(Source extract)
───

Research checkpoint #12: a DDoS attack against a more powerful machine
In post #10 from this series on my scientific initiation research, I discussed the results of simulating a DDoS attack against a Raspberry Pi 3B, trying to perform the packet sniffing on the live network traffic in the same way we were doing in the last experiments. Also, in the last post, I proposed a new step after the sniffing: to register the packets as CSV files, to further use them as a dataset for Machine Learning (ML) models. Advancing these studies, in this post I report a new simple experiment with simulated network traffic and performing an attack against a more powerful machine, trying to generate the CSV from this data to allow us to compare its performance with the Raspberry Pi.
Simulating network traffic with a more powerful machine
On this set of experiments, the client and server roles were inverted between the Raspberry Pi and the regular computer. The machines used for this set of experiments, connected in the same local network, are:
- Client:
- Intel(R) Core(TM) i7-6700K CPU @ 4.00GHz
- 32GB DDR4 2400 MHz RAM
- Debian GNU/Linux trixie/sid OS
- 1000 Mbits/sec network interface card (Gigabit Ethernet)

───

(Raw data)
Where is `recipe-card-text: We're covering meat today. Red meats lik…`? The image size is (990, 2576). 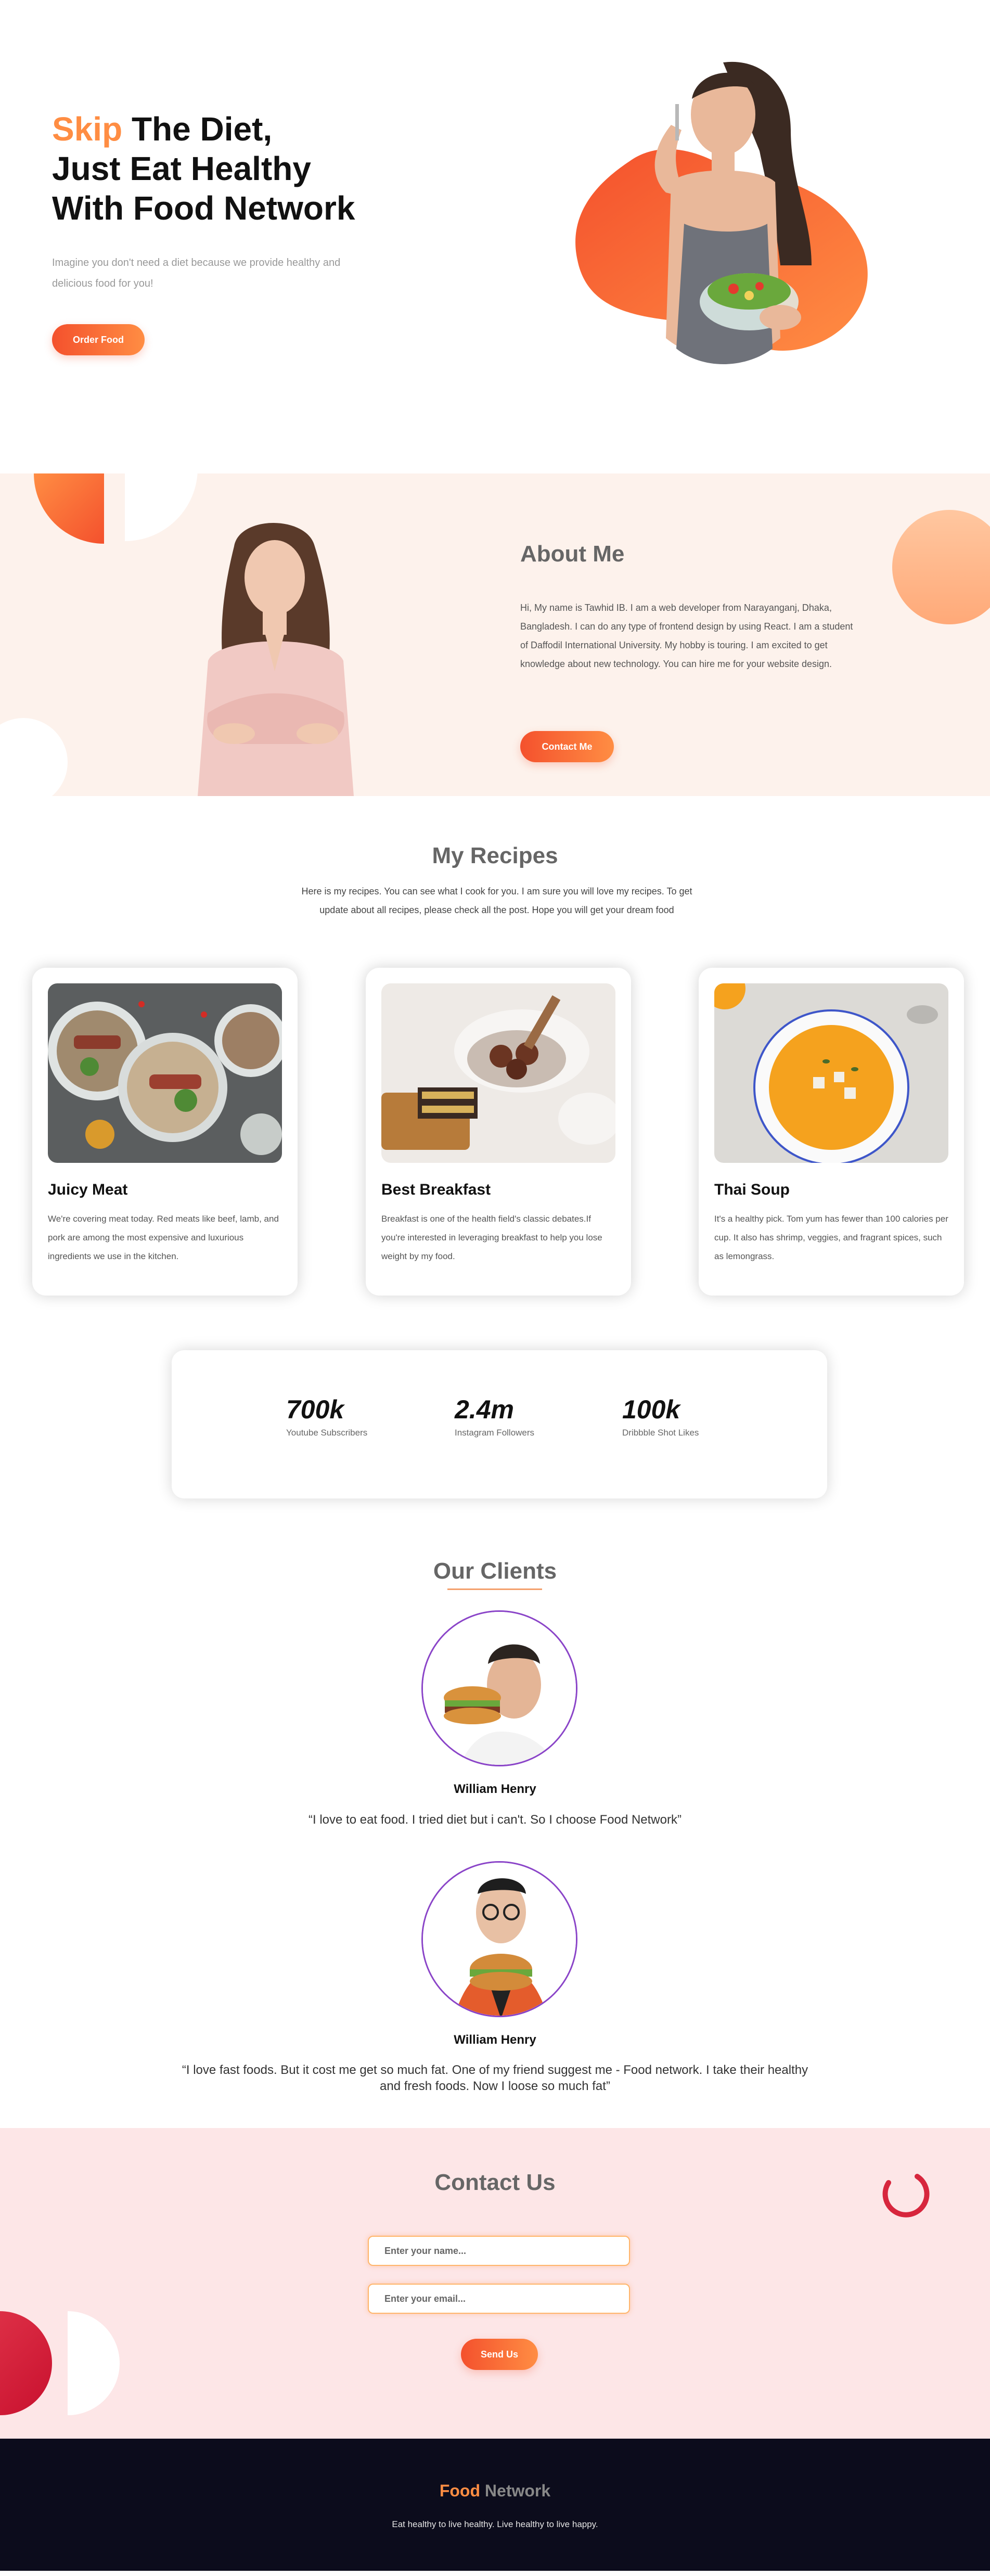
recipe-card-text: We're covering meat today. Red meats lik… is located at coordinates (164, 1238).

───

(Required work)
[A] List every specification the research post gives for the client machine.
[B] Retype the passage of the research post starting with "Simulating network traffic" and going on through "card (Gigabit Ethernet)".

(Answers for each item)
[A]
- Intel(R) Core(TM) i7-6700K CPU @ 4.00GHz
- 32GB DDR4 2400 MHz RAM
- Debian GNU/Linux trixie/sid OS
- 1000 Mbits/sec network interface card (Gigabit Ethernet)

[B]
Simulating network traffic with a more powerful machine
On this set of experiments, the client and server roles were inverted between the Raspberry Pi and the regular computer. The machines used for this set of experiments, connected in the same local network, are:
- Client:
- Intel(R) Core(TM) i7-6700K CPU @ 4.00GHz
- 32GB DDR4 2400 MHz RAM
- Debian GNU/Linux trixie/sid OS
- 1000 Mbits/sec network interface card (Gigabit Ethernet)